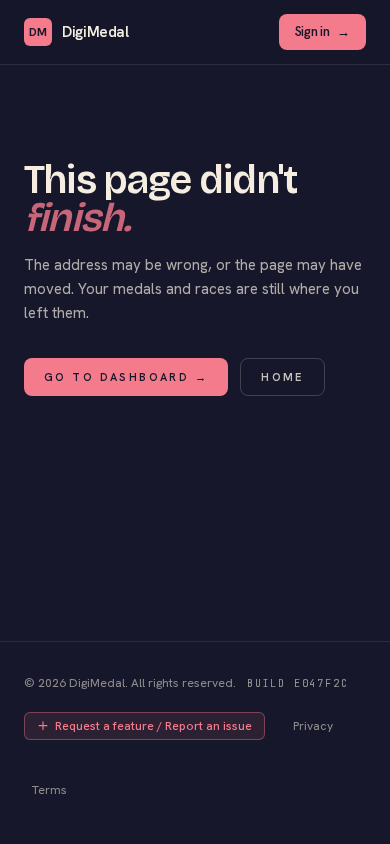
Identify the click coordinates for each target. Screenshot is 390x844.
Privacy (313, 726)
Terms (49, 790)
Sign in (322, 31)
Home (282, 377)
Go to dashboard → (126, 377)
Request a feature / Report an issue (153, 726)
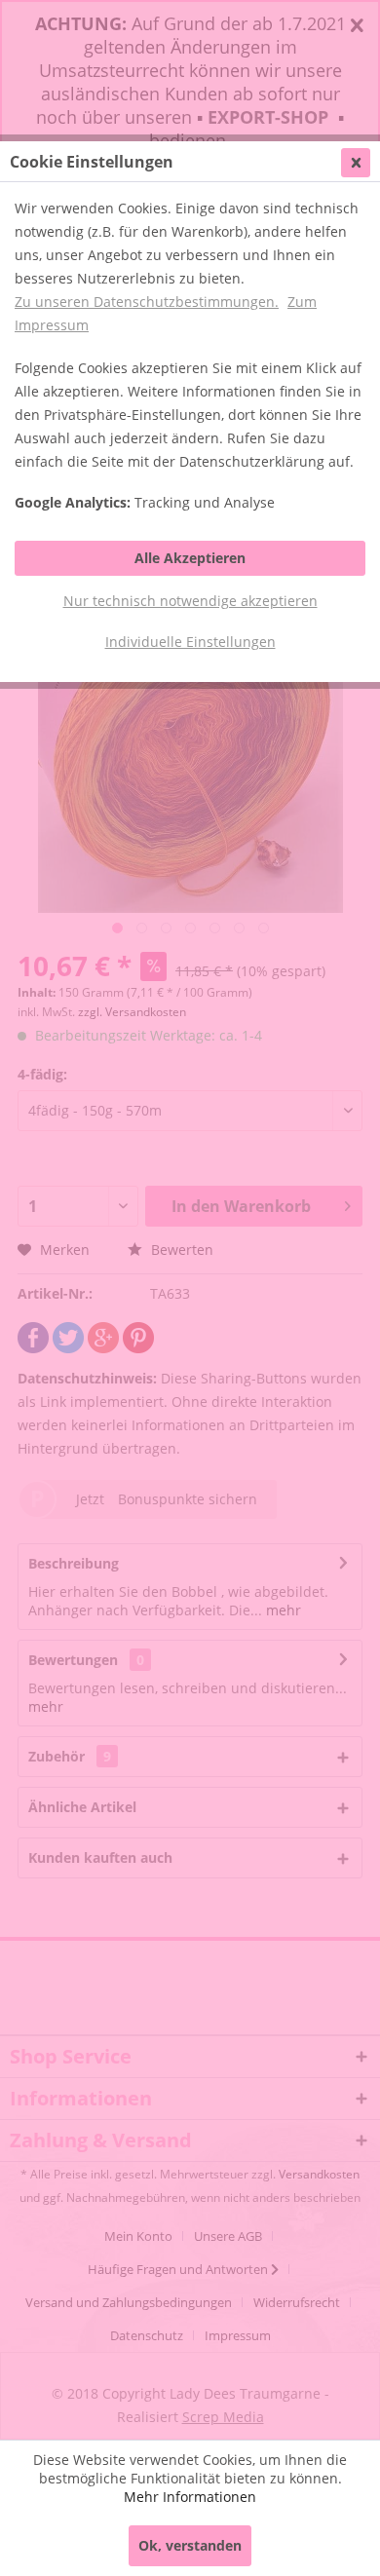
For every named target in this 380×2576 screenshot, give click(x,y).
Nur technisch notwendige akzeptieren (190, 600)
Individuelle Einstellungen (190, 641)
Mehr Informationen (190, 2496)
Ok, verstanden (190, 2545)
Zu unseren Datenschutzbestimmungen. (147, 301)
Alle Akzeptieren (190, 558)
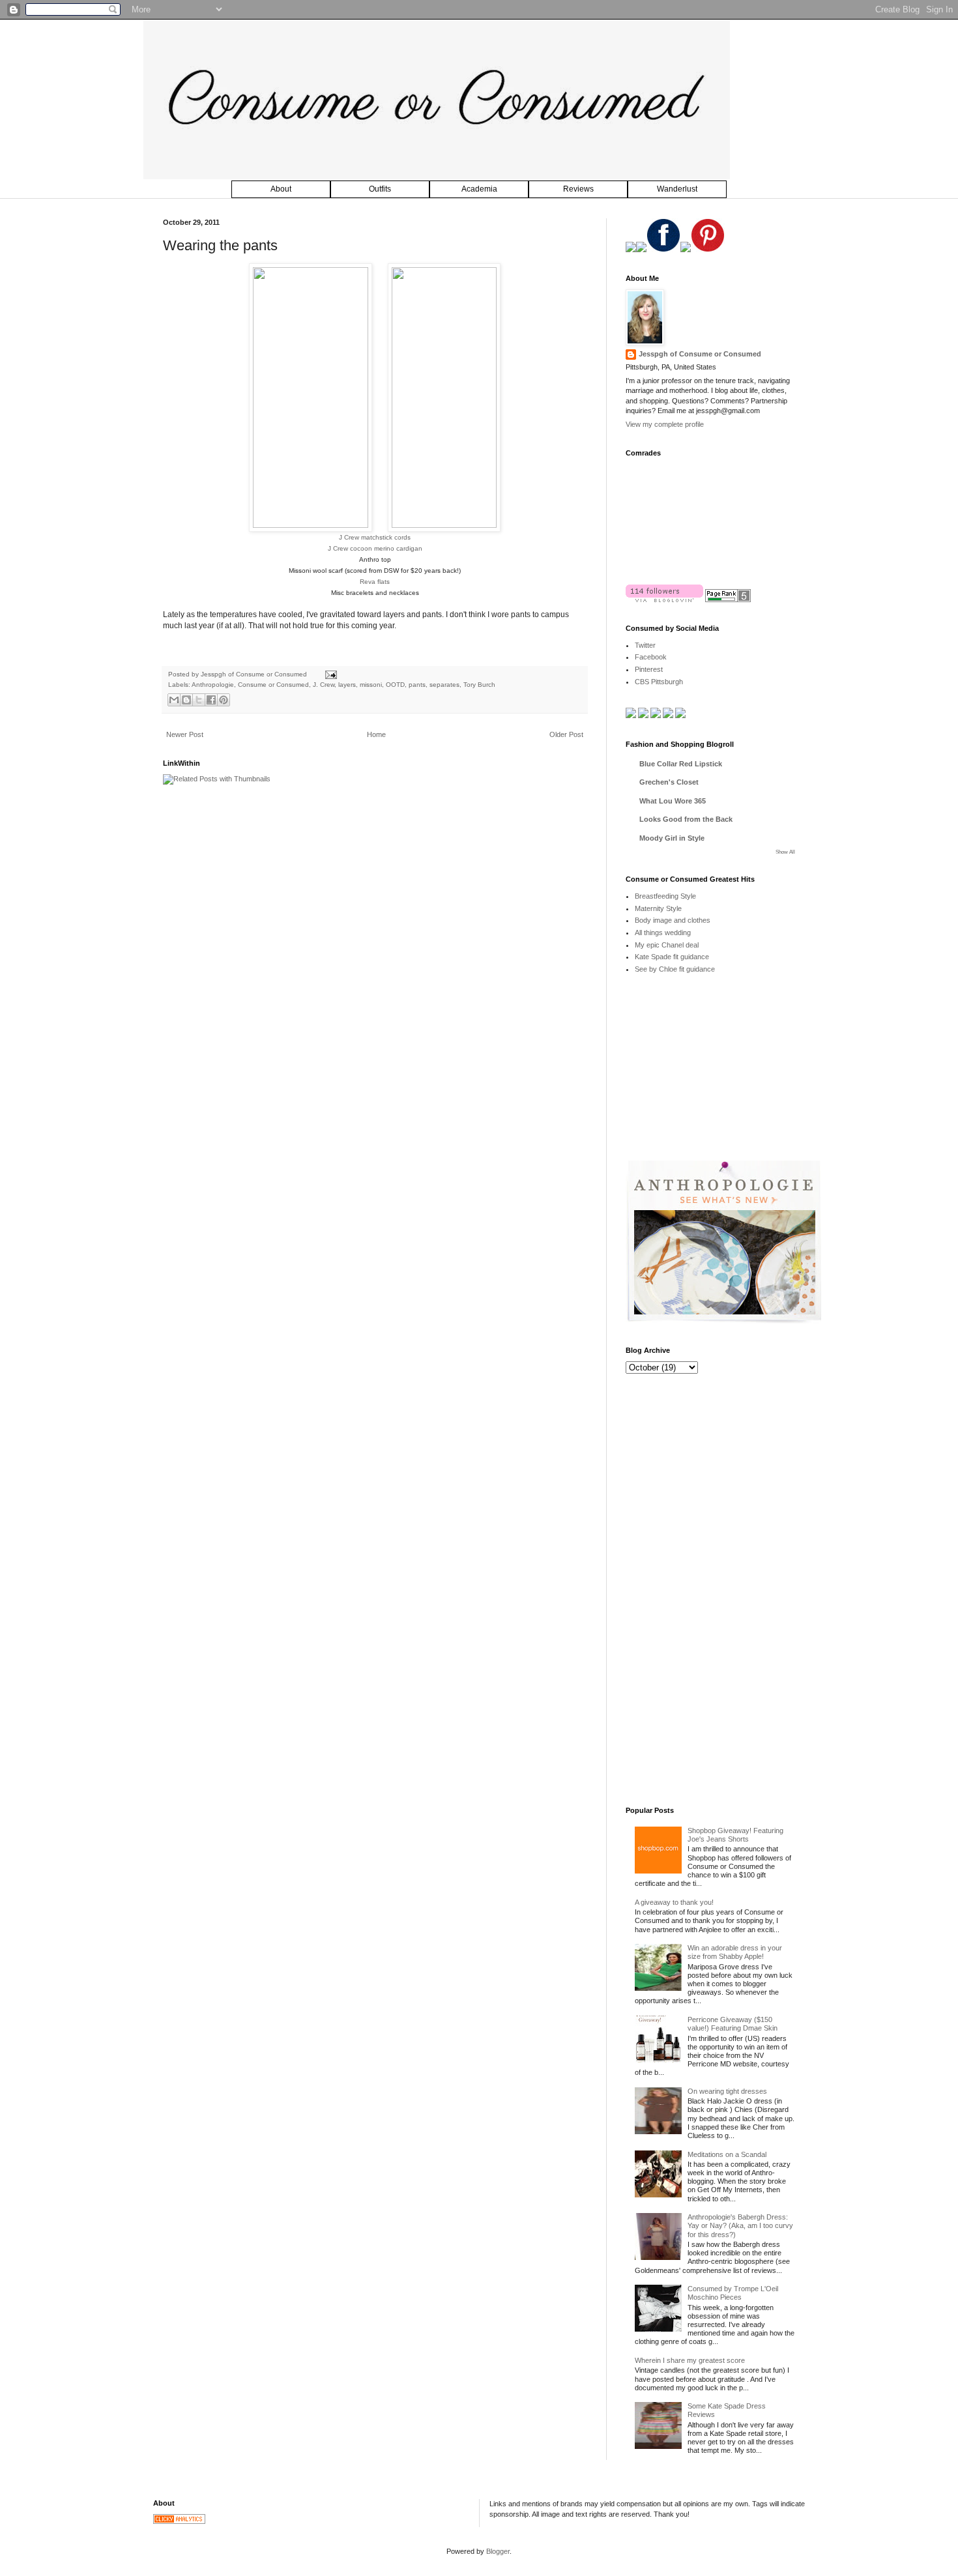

## EXERCISE INSTRUCTIONS
Every entry above has to be repeated exactly, apart from its pictures.

## WRITTEN SOLUTION
Identify the click coordinates for each target. Screenshot is 390x844.
Privacy (313, 726)
Terms (49, 790)
Sign in (322, 31)
Home (282, 377)
Go to dashboard → (126, 377)
Request a feature / Report an issue (153, 726)
For every named target in this 380×2576 screenshot, give click(x,y).
Nur technisch notwendige akzeptieren (190, 600)
Individuelle Einstellungen (190, 641)
Mehr Informationen (190, 2496)
Ok, verstanden (190, 2545)
Zu unseren Datenschutzbestimmungen. (147, 301)
Alle Akzeptieren (190, 558)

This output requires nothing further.